(Stored data entries)
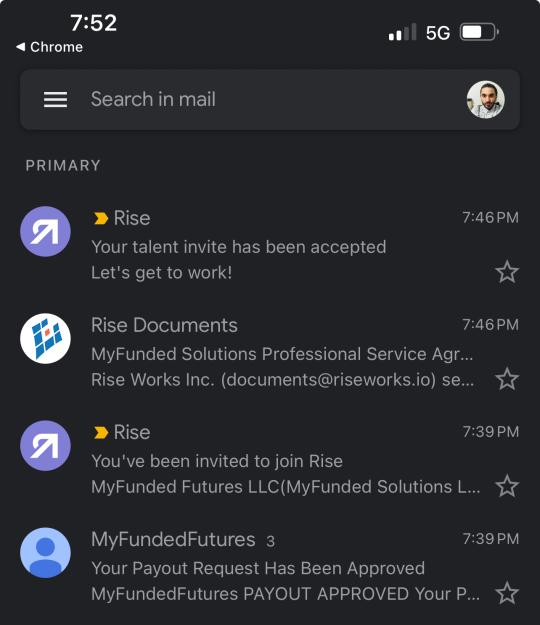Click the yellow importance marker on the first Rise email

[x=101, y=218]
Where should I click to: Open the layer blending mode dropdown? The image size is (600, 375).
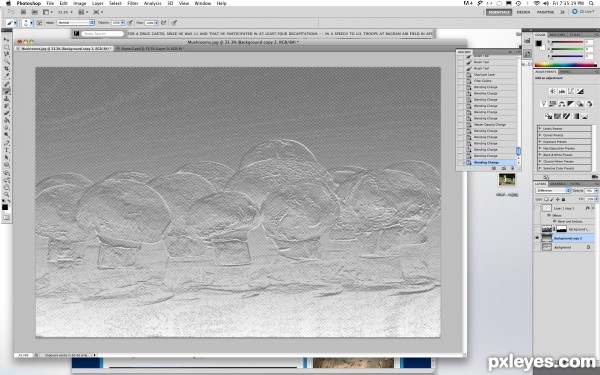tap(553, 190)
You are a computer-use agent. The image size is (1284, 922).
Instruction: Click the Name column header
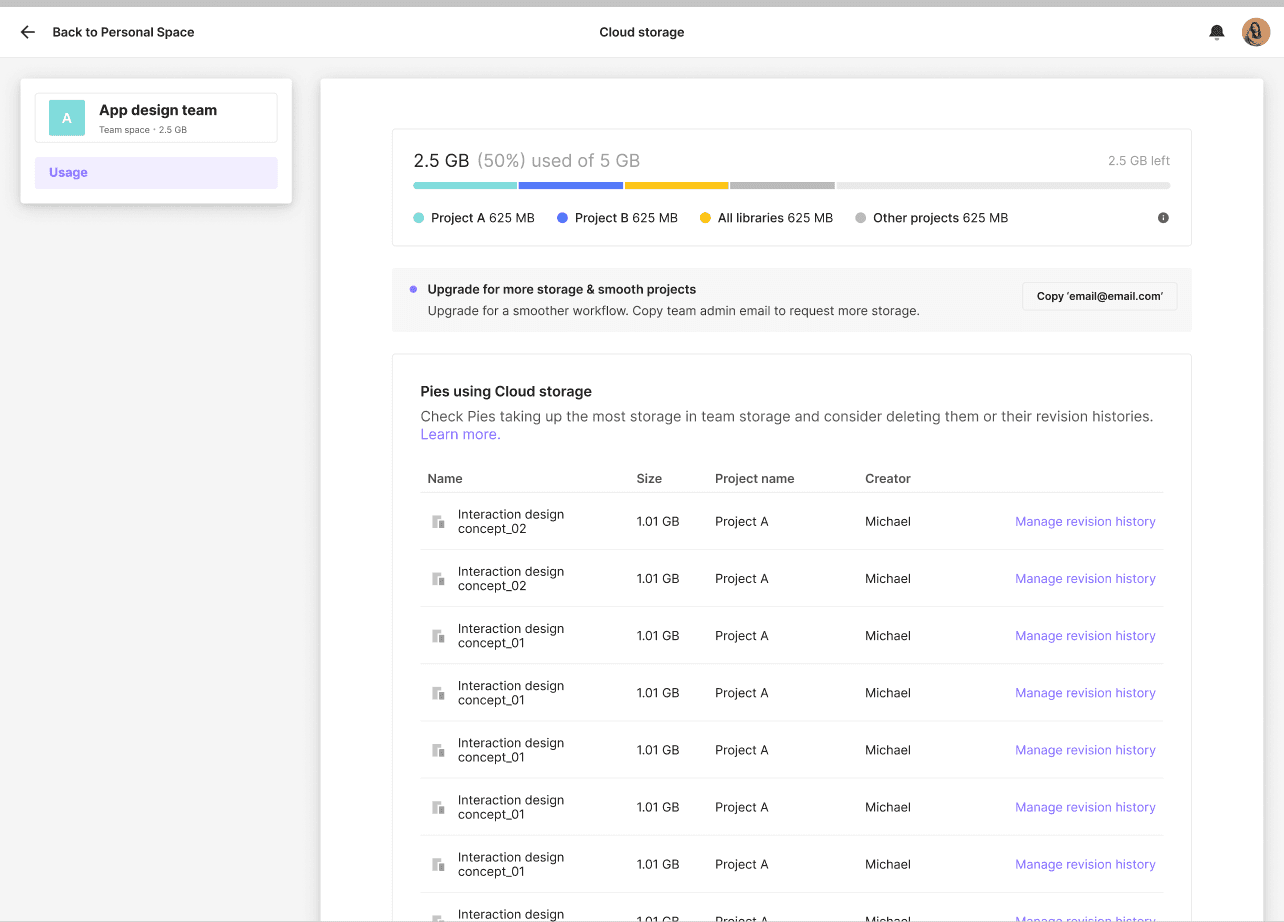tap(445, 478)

#### [TRY IT]
The answer must consist solely of the lines from the one with "You are a computer-use" through the final line of the data, each reproduced exactly and with pictures omitted.

#### [ANSWER TO THIS TASK]
You are a computer-use agent. The image size is (1284, 922).
Instruction: Click the Name column header
tap(445, 478)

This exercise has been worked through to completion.